Sim, irei escrever e produzir. O Mussum sempre foi um dos meus cômicos preferidos, e eu sempre me interessei muito pela sua história. Ele era engraçado naturalmente, não precisava se esforçar muito para fazer rir, sustentou uma carreira inteira em cima de um personagem só e de um jeito de falar, algo que realmente impressiona. Seu domínio de palco era incrível. Ele dançava, cantava, contava piadas com a mesma competência. Sua carreira musical é bem interessante; e a sua personalidade, acima de tudo, é o que mais me interessa desenvolver e trabalhar. Eu sonhava há anos em fazer um filme sobre ele, mas nunca conseguia ver ninguém para o papel. Isso até eu trabalhar com o Aílton Graça em Até Que a Sorte nos Separe. Há um momento em especial em que Aílton agita as bochechas que ele ficou idêntico ao Mussum. No ato, falei para o diretor Roberto Santucci: “Achamos o cara para o papel.” Cheguei a conversar com o Aílton, que se animou e curtiu muito a ideia de fazer a vida do Mussum. Eu falei para ele que iria fazer um trabalho de pesquisa para começar o roteiro. Mas não comecei. O sucesso avassalador de Até Que a Sorte nos Separe me obrigou a escrever uma sequência e adiei o projeto. Foi então que surgiu o livro Mussum Forévis, do Juliano Barreto. A pesquisa toda estava lá. Compramos o direito no ato e fomos à luta. O roteiro ficará pronto no ano que vem, rodaremos no final de 2016. É o projeto pelo qual nutro mais carinho no momento.

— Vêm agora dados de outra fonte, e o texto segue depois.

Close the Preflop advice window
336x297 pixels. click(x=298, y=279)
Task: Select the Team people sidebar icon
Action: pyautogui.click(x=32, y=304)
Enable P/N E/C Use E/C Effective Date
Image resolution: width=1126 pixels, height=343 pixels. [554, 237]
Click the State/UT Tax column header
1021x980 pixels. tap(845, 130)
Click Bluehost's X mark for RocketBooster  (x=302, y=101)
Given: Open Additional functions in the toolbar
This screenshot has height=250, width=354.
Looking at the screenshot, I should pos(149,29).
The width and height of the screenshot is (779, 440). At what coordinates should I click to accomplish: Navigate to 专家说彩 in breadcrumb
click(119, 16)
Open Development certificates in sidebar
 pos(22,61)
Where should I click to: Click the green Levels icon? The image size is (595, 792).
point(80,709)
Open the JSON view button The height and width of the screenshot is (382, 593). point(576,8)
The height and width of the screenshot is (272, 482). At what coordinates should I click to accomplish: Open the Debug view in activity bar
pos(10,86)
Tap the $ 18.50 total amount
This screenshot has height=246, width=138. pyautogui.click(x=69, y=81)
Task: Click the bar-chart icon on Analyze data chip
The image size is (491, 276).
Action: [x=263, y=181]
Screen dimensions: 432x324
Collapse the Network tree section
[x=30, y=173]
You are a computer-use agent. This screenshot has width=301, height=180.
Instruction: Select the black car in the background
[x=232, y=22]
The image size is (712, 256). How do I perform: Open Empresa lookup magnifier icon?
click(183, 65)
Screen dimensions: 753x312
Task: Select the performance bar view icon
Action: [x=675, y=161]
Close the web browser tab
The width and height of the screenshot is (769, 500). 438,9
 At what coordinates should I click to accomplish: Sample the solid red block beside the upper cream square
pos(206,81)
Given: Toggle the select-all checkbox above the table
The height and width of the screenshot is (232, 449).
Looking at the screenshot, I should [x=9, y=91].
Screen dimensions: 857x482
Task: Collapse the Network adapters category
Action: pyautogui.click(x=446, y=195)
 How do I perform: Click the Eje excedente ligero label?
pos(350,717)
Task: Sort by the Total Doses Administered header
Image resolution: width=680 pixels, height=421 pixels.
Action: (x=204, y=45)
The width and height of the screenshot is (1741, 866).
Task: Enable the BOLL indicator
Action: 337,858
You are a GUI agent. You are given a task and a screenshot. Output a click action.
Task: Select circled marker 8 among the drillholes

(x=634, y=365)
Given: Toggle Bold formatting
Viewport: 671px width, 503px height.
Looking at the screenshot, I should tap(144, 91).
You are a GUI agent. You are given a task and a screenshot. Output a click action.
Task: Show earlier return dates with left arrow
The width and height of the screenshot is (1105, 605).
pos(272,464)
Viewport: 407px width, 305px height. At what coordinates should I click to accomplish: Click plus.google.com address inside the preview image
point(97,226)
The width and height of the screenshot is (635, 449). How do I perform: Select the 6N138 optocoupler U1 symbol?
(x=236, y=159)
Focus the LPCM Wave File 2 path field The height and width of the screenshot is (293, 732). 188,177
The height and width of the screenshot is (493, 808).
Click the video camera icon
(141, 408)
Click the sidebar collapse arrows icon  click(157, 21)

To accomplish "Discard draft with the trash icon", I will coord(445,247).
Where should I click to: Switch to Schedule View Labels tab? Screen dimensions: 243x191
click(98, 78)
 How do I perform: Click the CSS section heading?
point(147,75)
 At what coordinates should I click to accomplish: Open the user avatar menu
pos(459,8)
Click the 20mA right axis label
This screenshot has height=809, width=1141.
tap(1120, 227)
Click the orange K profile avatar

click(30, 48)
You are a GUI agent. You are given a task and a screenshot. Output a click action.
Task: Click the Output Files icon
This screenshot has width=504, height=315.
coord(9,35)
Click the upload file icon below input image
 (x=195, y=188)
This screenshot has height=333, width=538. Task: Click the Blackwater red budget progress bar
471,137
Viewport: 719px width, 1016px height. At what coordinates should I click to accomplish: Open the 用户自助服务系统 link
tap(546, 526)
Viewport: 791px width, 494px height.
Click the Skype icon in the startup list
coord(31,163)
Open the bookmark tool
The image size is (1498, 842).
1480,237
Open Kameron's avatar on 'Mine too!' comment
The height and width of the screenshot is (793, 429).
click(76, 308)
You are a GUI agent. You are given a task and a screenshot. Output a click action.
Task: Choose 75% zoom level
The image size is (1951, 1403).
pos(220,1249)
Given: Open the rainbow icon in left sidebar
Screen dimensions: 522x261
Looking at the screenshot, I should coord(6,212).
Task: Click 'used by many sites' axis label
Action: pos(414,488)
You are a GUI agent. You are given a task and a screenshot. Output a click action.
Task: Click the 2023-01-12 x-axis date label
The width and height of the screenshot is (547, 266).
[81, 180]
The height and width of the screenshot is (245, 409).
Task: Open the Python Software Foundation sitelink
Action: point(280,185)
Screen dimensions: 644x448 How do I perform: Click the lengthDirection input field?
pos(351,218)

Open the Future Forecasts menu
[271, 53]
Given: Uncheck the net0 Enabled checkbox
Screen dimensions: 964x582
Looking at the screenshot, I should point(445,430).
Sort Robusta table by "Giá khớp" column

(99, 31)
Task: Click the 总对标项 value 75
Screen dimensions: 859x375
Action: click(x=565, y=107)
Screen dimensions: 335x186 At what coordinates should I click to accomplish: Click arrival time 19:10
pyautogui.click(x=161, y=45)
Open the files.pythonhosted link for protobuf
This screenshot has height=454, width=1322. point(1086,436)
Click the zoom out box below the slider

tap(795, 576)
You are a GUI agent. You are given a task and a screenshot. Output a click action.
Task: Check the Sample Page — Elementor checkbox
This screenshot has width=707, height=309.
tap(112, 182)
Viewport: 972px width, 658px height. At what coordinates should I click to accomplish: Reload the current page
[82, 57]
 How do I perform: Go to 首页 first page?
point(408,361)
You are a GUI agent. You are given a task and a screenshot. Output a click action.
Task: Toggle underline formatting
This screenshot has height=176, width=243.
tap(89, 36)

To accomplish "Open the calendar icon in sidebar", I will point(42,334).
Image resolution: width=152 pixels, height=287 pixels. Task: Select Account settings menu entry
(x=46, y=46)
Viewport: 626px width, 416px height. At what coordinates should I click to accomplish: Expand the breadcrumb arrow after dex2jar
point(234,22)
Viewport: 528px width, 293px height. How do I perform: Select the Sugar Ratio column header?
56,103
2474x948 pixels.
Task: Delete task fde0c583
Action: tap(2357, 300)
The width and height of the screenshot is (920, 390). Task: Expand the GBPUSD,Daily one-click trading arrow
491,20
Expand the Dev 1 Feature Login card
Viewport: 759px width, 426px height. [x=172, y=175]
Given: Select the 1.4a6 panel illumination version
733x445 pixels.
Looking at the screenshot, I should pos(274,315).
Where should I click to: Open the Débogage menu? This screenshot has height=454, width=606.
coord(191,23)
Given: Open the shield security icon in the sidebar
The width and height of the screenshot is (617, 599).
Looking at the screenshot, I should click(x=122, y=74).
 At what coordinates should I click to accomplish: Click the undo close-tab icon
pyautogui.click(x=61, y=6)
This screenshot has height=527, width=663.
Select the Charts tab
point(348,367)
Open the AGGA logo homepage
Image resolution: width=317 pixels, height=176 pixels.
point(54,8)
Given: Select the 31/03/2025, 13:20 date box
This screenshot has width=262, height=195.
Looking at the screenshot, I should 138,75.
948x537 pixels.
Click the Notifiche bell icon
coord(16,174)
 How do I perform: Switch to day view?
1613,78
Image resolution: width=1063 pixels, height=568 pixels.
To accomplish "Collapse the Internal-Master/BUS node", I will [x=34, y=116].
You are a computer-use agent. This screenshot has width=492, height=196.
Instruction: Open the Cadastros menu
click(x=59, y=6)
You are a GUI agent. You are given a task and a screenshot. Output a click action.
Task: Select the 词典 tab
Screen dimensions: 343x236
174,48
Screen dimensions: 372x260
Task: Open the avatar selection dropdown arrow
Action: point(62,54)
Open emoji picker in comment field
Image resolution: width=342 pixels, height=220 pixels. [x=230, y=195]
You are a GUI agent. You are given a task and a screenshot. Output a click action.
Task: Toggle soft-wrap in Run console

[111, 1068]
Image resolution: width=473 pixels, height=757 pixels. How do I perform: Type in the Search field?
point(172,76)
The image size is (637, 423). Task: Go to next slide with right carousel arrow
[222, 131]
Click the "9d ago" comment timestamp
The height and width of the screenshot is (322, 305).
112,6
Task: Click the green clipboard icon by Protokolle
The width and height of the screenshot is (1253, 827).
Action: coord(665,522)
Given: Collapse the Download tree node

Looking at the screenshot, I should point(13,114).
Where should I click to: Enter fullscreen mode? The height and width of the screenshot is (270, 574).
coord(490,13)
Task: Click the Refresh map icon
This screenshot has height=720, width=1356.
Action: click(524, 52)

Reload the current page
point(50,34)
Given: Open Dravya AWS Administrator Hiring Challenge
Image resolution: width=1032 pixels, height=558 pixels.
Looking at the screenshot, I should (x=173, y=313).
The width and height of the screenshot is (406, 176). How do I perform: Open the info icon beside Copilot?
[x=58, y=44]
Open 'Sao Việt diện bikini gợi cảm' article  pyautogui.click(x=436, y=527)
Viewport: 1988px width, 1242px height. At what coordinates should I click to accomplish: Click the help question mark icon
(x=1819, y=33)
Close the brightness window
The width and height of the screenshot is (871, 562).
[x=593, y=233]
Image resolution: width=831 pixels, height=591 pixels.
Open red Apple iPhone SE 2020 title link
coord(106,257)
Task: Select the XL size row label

Na sua opinião, ele foi o maior humorista do grupo?
Não. O maior humorista do grupo, o mais completo, sempre foi o Renato. Mas os quatro se complementavam de forma maravilhosa. Renato era mais técnico, mais preparado, mais inteligente em cena. Dedé sempre foi um dos melhores “escadas” da história da televisão brasileira. Ninguém sabia levantar uma piada como ele. Todos ali brilhavam, porque Dedé preparava o terreno. Ele é genial nisso. Zacarias tinha um tempo e uma graça própria, bem diferente dos outros três. E Mussum, na minha opinião, era o mais engraçado de todos. Impossível competir com ele. Você não precisava nem dar uma piada para ele. Bastava ele entrar em cena e soltar um “cacildis” que a plateia vinha abaixo. Ele era uma força da natureza.

Que pretende com esse trabalho?
Pretendo levar o espírito do Mussum para o filme, captar aquela graça natural dele. E, ao mesmo tempo, mostrar um lado pouco conhecido e explorado, que é o de músico. Também pretendo ir mais longe. Mussum sempre teve uma persona complexa: foi muito pobre, depois muito rico, foi um zé-ninguém, depois muito popular, abraçou a música, abandonou a música, amava fazer rir, mas também não gostava de ser apenas um palhaço. Quanto mais eu leio e converso com pessoas que trabalharam com ele, mais eu sinto a responsabilidade de tentar traduzir em poucas cenas, em um filme de no máximo duas horas, toda sua trajetória. É um personagem riquíssimo.

Carlos Kurt, Roberto Guiherme, Tião Macalé, Ted Boy Marinho, qual desses atores merece o devido reconhecimento pela sua importância na construção da identidade dos Trapalhões?
Todos eles tiveram seu valor e seu momento, ainda mais Ted Boy Marino. Mas acho que apenas Tião Macalé e Roberto Guilherme poderiam ser chamados de “quinto Trapalhão”, caso houvesse necessidade de mais um. Eles são reconhecidos e têm carinho semelhante do público, no imaginário do público. Eles fazem parte do universo do quarteto. Não é pouca coisa. São carreiras admiráveis.

Como você classifica o cinema feito pelos Trapalhões e o cinema feito pelo Renato Aragão pós-Trapalhões?
Os filmes do Renato pós-Trapalhões são mais irregulares, mas mais benfeitos tecnicamente e até mesmo os roteiros são melhores. Mas não dá pra negar que acho o cinema feito pelos Trapalhões quatro vezes mais engraçado. Creio que nem preciso dizer porquê.